It wasn’t entirely unexpected, although the new price tag was curious: $6.99 billion.
Not $6.9 billion or $7 billion, but $6.99 billion. It’s the kind of pricing gimmick you’d expect on a pair of sneakers at Walmart, not a giant dam across the Churchill River. But here’s the real kicker. For months, journalists, opposition politicians and members of the public had been pressuring Nalcor for fresh numbers. At the time, Martin said he wanted to make sure all major contracts had been awarded first.
And so they were, supposedly. Martin said contracts signed to that point were unit-cost contracts or fixed rate agreements, so they won’t suffer overruns.
“I believe that we have narrowed down the risk of additional cost increases very, very, very significantly,” he said. For the record, that was three “very” s. Fast forward to Tuesday. Nalcor has now added another $660 million to the bill, pushing the total tally to $7.65 billion.
Why? Primarily because bids for major contracts are coming in much more expensive than Nalcor expected.

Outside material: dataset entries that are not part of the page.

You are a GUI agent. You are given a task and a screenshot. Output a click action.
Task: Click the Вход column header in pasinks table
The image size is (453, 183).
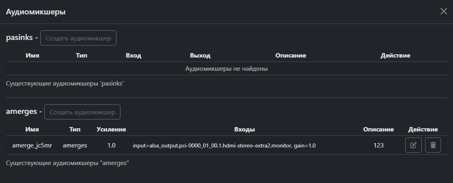click(134, 56)
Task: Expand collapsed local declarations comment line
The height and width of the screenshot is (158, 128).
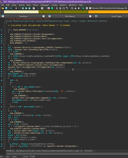Action: 39,25
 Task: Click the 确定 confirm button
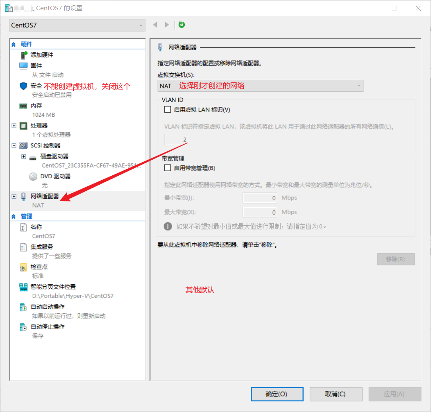[277, 394]
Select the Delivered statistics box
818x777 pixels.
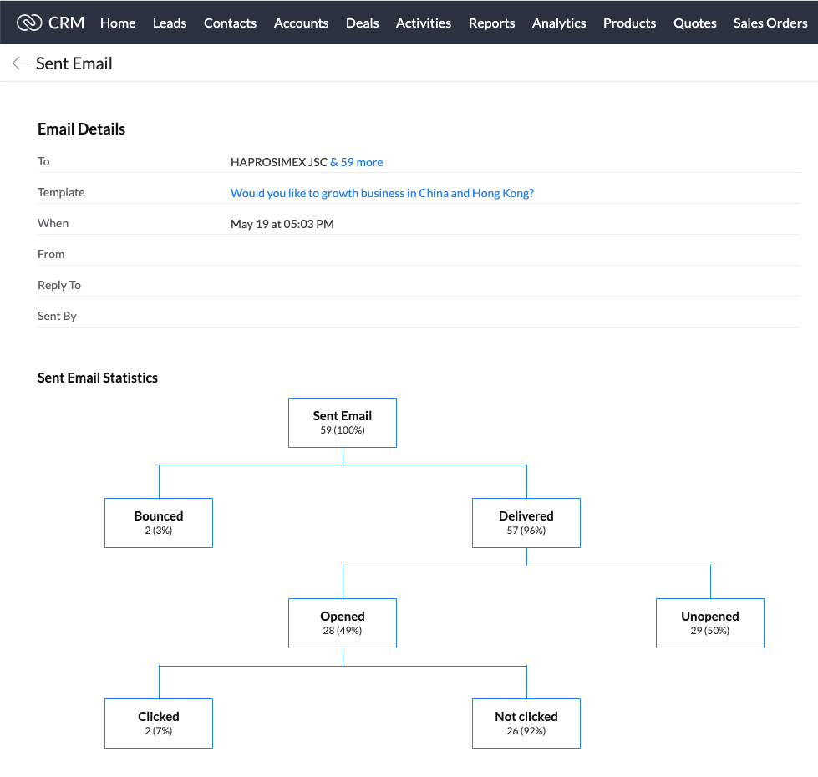(526, 522)
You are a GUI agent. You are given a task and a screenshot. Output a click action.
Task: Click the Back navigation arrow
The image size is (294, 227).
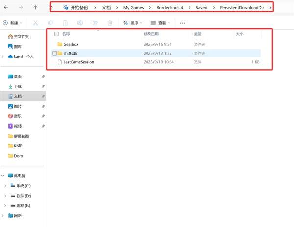[x=6, y=8]
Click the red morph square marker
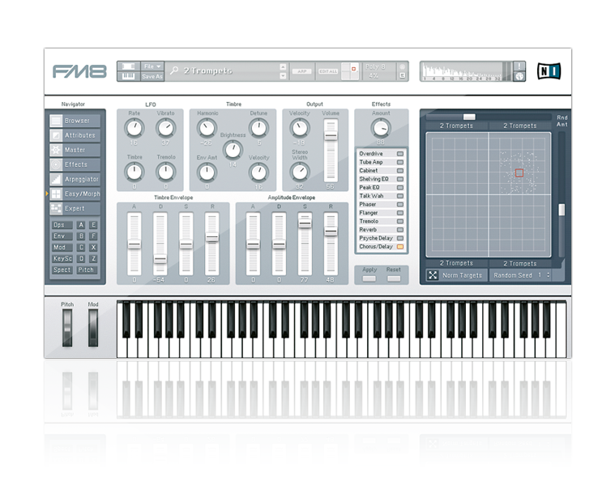Screen dimensions: 615x502 (519, 172)

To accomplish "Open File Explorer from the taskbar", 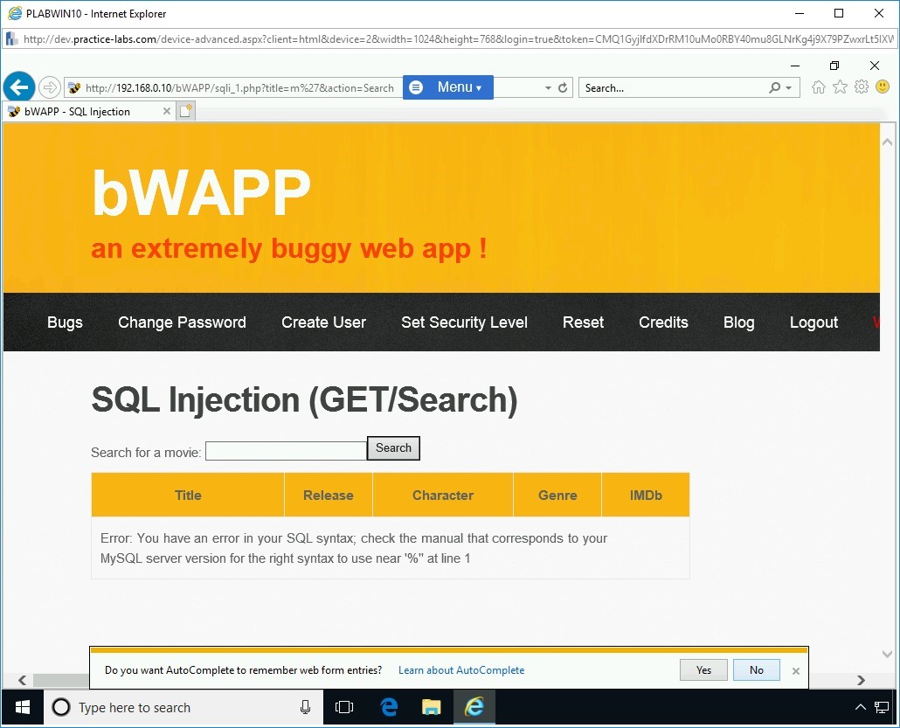I will tap(432, 708).
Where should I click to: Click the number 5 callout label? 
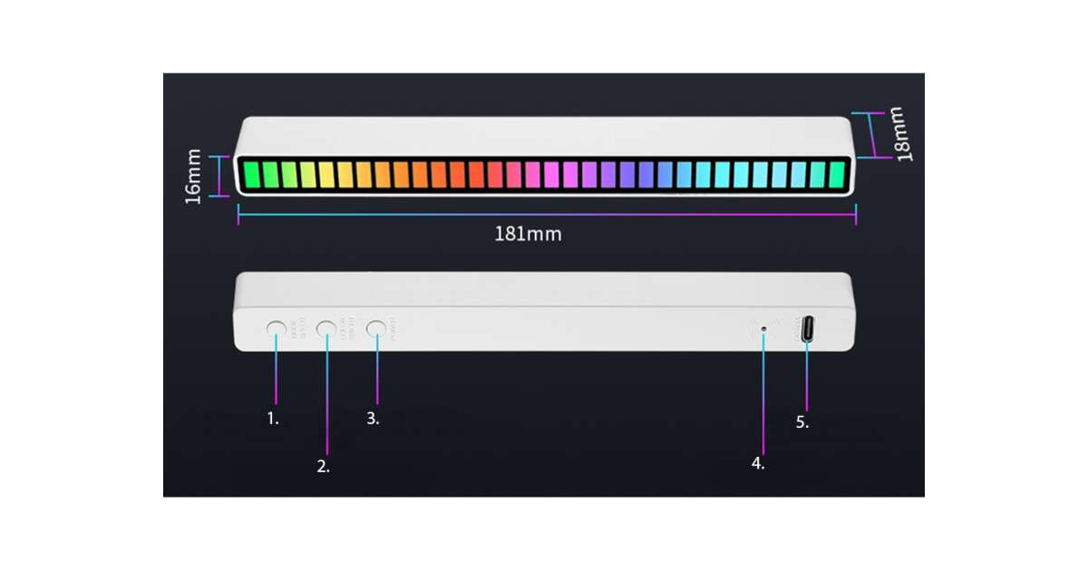802,422
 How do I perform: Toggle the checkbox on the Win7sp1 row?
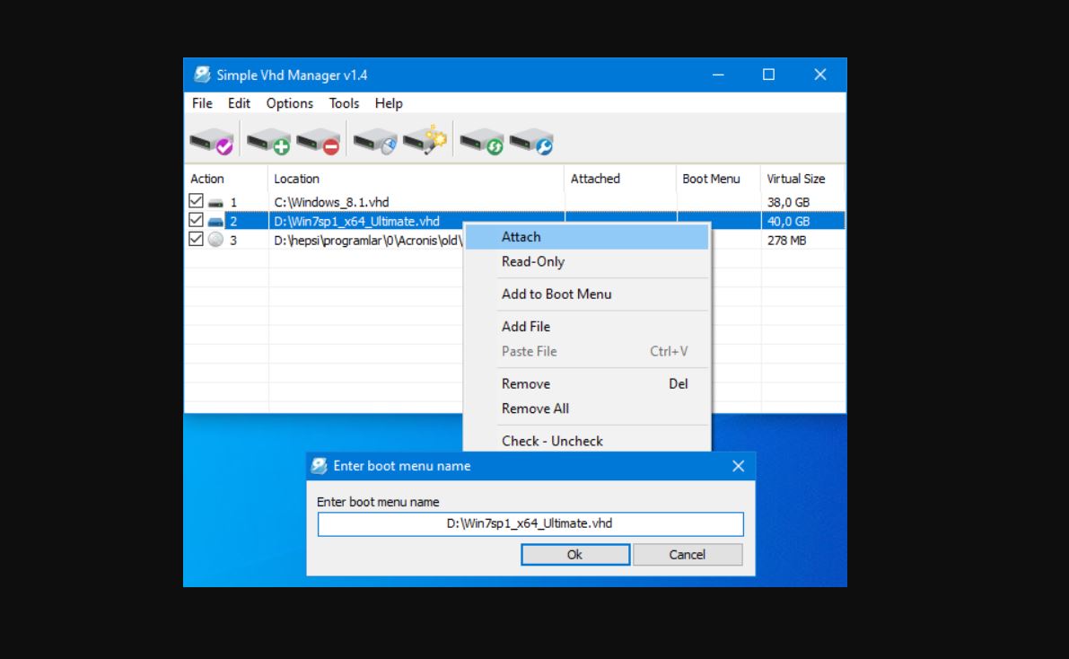[195, 219]
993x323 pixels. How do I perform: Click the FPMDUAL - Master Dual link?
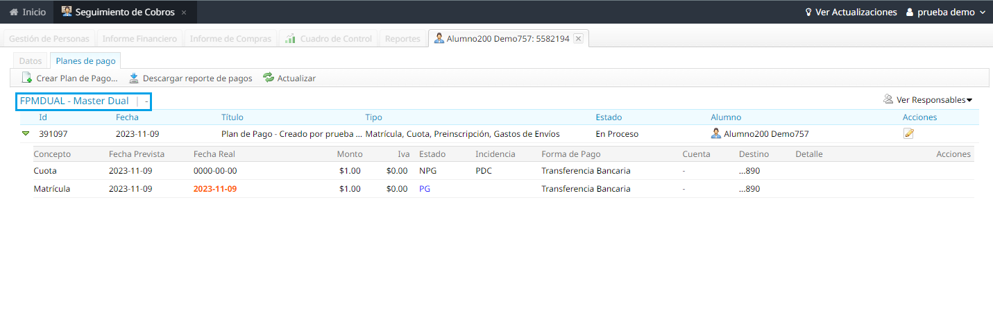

“What we’re seeing in these bids when they come in, they’re higher — much higher — than we have budgeted for,” he said, “even though we’ve done the work, we’ve had independent people help us do the work in terms of what this type of thing should cost.” Hold the phone. Last year, the big contracts were in place and were fixed rate agreements. Remember? No overruns.
This alone is enough to shatter the faith of even the most devout Muskrat boosters. But it doesn’t begin to scratch the surface. First, there’s the matter of interest. Muskrat Falls is a revenue-generating project, so its cost is not calculated like regular government infrastructure. The province builds a school and the cost goes on our capital debt.

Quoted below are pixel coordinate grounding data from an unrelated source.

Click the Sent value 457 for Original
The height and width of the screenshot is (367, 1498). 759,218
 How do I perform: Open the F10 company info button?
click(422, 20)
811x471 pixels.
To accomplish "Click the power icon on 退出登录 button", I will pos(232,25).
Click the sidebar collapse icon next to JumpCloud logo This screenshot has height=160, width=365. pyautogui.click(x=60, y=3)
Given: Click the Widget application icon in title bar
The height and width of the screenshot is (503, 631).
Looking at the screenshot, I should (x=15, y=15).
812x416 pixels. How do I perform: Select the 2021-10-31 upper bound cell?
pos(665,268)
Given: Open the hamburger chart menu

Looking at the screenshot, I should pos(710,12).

But Nalcor, through Newfoundland and Labrador Hydro, has to absorb the cost of interest on loans. And it can only do that on the backs of ratepayers.
So the total cost of Muskrat Falls, interest in, is actually now in the $9 billion range. That puts it squarely in territory staked by a number of Muskrat doomsayers right from the beginning.
As well, will there be penalties for a full year’s delay in completion, also announced Tuesday?
And how will Nalcor meet its obligation of 900 gigawatt hours of power to Nova Scotia if the Maritime Link is completed on time — especially during a blackout-prone winter?
Most importantly, how long has Martin known about pending problems? Because all we’ve received until now are patronizing pats on the head.